| Trecho do documento |
↓↓↓
Rio de Janeiro, 31 de Dezembro de 2025

Qual a agenda da esquerda hoje?

Por Marco Aurélio Weissheimer: Indicadores globais apontam um cenário de instabilidade política, social, econômica e ambiental. Em um mundo saturado pela mercadoria e mediado pelo dinheiro, a esquerda é interrogada por urgentes desafios, muito maiores do que pensar a próxima eleição ou a disputa por cargos neste ou naquele governo. (Leia Mais)

Sábado, 03 de Março de 2007 às 11:42, por: CdB

Em um artigo intitulado "Socialismo macroeconômico", o cientista político José Luís Fiori, professor da Universidade Federal do Rio de Janeiro, diagnosticou o que considera ser uma perda de rumo e de identidade da esquerda em nível mundial. Um possível resumo do ponto abordado no artigo é o seguinte:

"Surpreende muito que o aumento da desigualdade da riqueza entre as nações, as classes sociais e os indivíduos, nas últimas décadas do século XX, não tenha trazido de volta os temas da agenda clássica dos socialistas, centrada na questão da igualdade social. Trata-se de uma notável perda de rumo e de identidade".
↑↑↑
| Trabalho pedido |
(1) Responda com base no texto sobre a agenda da esquerda:
(a) Quem assina o trecho que começa com "Indicadores globais apontam"?
(b) Em que universidade José Luís Fiori é professor?
(c) Segundo o resumo citado, em que questão se centrava a agenda clássica dos socialistas?
(2) Reproduza sem alterações a parte do texto sobre a agenda da esquerda começando em "Rio de Janeiro, 31" e seguindo até "governo. (Leia Mais)".
As linhas não são necessárias para nada aqui.

| Registros |
↓↓↓
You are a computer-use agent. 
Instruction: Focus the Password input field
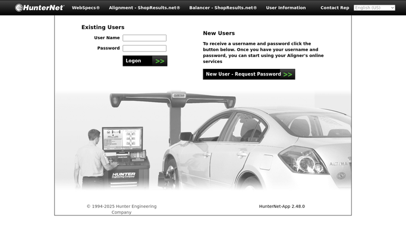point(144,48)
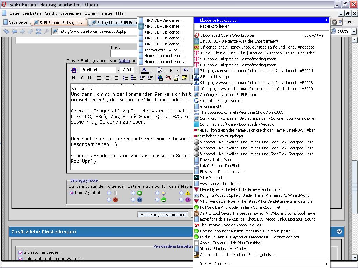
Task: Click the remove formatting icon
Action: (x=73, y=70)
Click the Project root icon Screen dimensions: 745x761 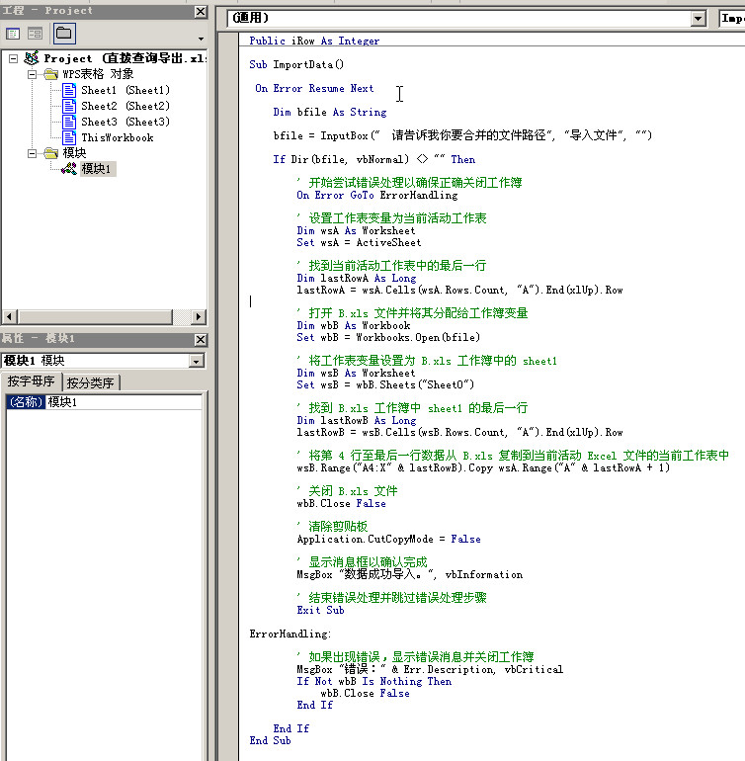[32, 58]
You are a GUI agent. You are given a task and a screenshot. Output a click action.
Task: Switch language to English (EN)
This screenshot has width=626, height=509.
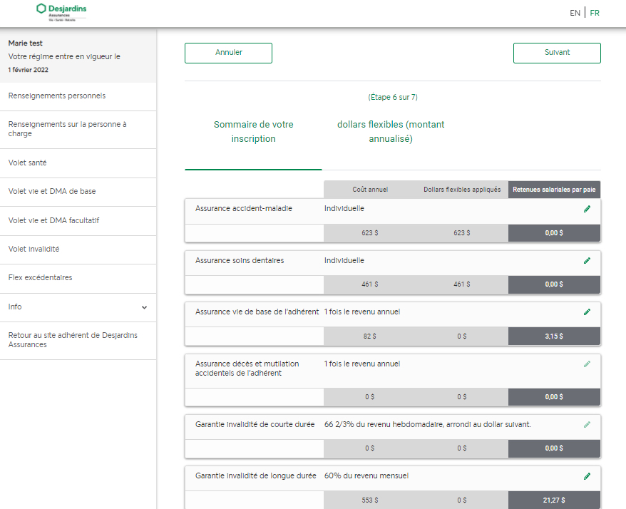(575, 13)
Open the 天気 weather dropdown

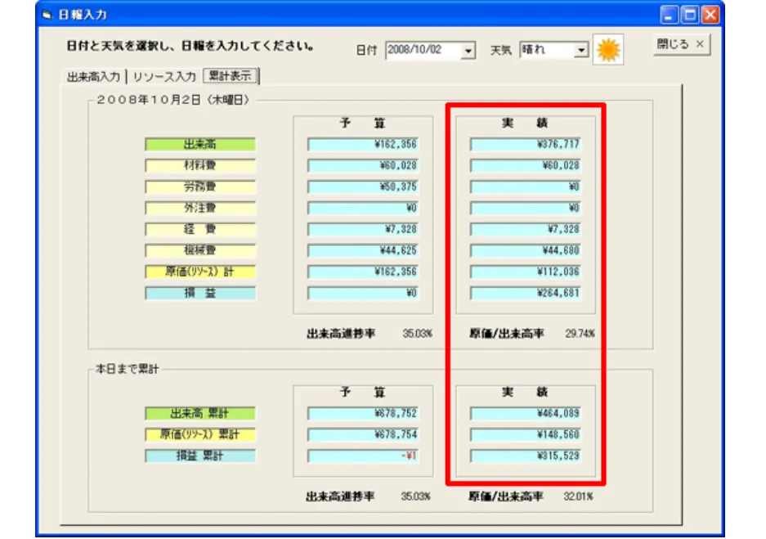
↑↑↑
| Respostas por tarefa |
(1)
(a) Marco Aurélio Weissheimer.
(b) Na Universidade Federal do Rio de Janeiro.
(c) Na questão da igualdade social.

(2)
Rio de Janeiro, 31 de Dezembro de 2025

Qual a agenda da esquerda hoje?

Por Marco Aurélio Weissheimer: Indicadores globais apontam um cenário de instabilidade política, social, econômica e ambiental. Em um mundo saturado pela mercadoria e mediado pelo dinheiro, a esquerda é interrogada por urgentes desafios, muito maiores do que pensar a próxima eleição ou a disputa por cargos neste ou naquele governo. (Leia Mais)